The Food and Drug Administration (FDA) announced on Tuesday that it had filed a complaint on pharmaceutical company Laclede Inc.’s line of Luvena vaginal prebiotic products. It says that the products haven’t been approved for their intended use, however, many other products remain on the market despite questionable claims.

The complaint requests that the Department of Justice issue an order requiring the pharmaceutical company to stop distributing Luvena Prebiotic Vaginal Moisturizer and Lubricant, Luvena Prebiotic Enhanced Personal Lubricant, Luvena Prebiotic Feminine Wipes, and Luvena Prebiotic Daily Therapeutic Wash. “Laclede is in violation of the Federal Food, Drug, and Cosmetic Act for introducing unapproved and improperly labeled (misbranded) drugs for sale across the country,” a press release said. If the injunction moves forward, then Laclede will be required to apply for new drug approval or remove all drug claims from its products’ “labels, marketing materials, and any websites controlled by or related to Laclede.”

The products are meant to be used among women prone to vaginal problems caused by dryness or vaginal fluid change. They’re likely being reprimanded by the FDA for their use of the naturally occurring enzymes lactoperoxidase, lactoferrin, and lysozyme, which they assert is better than other products for balancing the vagina’s natural flora of good bacteria and thus keeping it at a suitable pH, according to a product description on CVS’s website. The description goes on to say that the aforementioned vaginal problems may lead to vaginosis, yeast infection, odor, painful intercourse, and that women should use the products “on an ongoing basis to maintain optimal health benefits.”

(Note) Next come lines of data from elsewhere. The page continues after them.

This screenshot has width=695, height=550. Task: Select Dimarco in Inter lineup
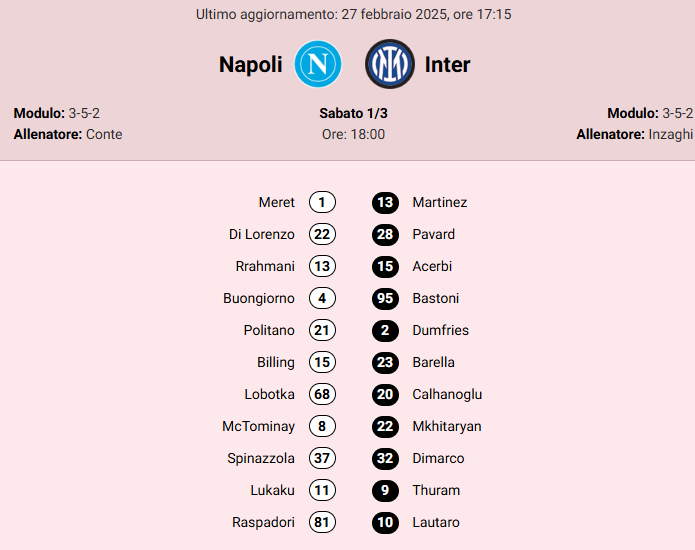coord(438,458)
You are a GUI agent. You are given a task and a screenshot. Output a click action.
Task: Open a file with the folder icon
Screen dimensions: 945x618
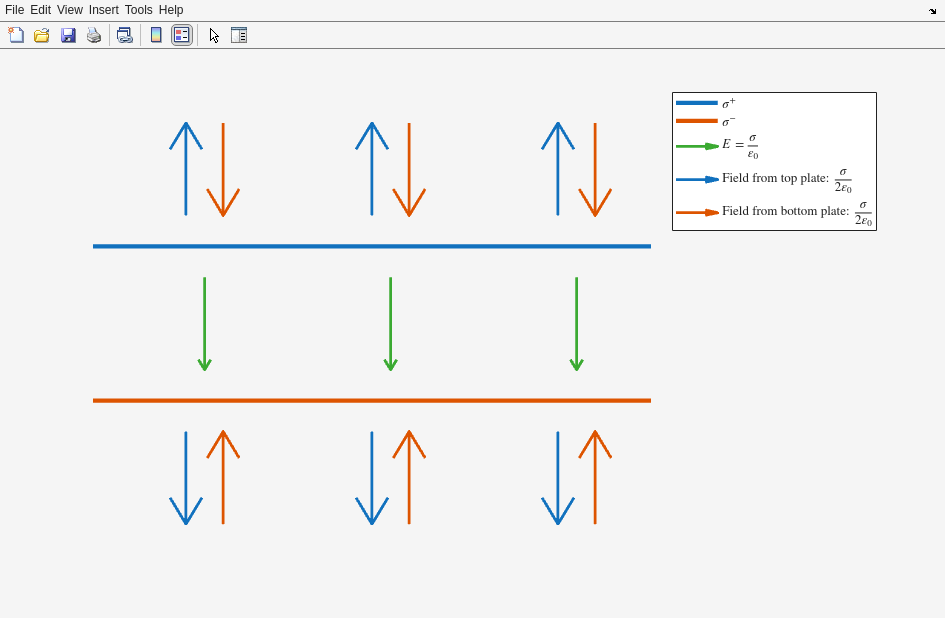tap(42, 35)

“The drug approval process is critical to ensuring that drugs are safe and effective for their intended uses,” said Carol Bennett, acting director of the Office of Compliance at the FDA’s Center for Drug Evaluation and Research, in the release. “The FDA will take swift action when companies bypass this important process established to protect consumers from harmful products.”

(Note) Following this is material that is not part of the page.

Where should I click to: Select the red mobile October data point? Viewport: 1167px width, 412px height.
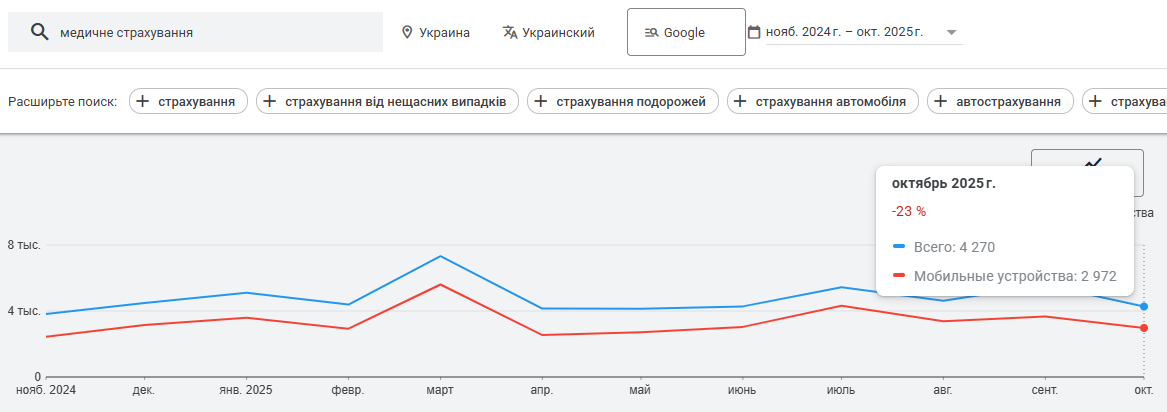pos(1144,328)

But with excellent reviews on Amazon, the products don’t seem to be too harmful. There have been far more controversial approvals of drugs. Last year, the FDA and its panel of health experts voted to relax restrictions on GlaxoSmithKline’s already-approved diabetes drug Avandia, despite the possible risk of it raising a person’s chances of having a heart attack by 43 percent.

Then, this past February, the FDA made headlines for approving an opioid painkiller five times as strong as others in the midst of a prescription drug epidemic. It turns out that the study the FDA referenced in defense of approving the drug, saying that 100 million Americans suffer from chronic pain, may have been false information. According to The Wall Street Journal, the Institute of Medicine report those figures came from was conducted by a panel with ties to drug makers. What’s more, the report was commissioned by Congressmen with ties to drug makers.

A study from earlier this year even found that the approval process drugs go through may be too lax. Among 188 drugs tested in 448 trials, and meant for 206 indications (diseases of conditions), the basis for approval varied widely. Of the 206 indications, 74 were approved for treatment with a drug after a single trial, while 77 were approved on the basis of two trials, and 50 on three or more. What this means is that many drugs are getting through faster than they should. And although the FDA does have a speedier approval process for drugs where there’s a dire need, these drugs tend to undergo less-thorough testing.

So, what does all this mean? The FDA may be looking out for the general public, but Laclede seems to be the least of its problems. Instead, the agency should be looking at more important drugs — Luvena seems to be working perfectly fine for its customers. Maybe the pharmaceutical company’s best option is to simply remove any health claims.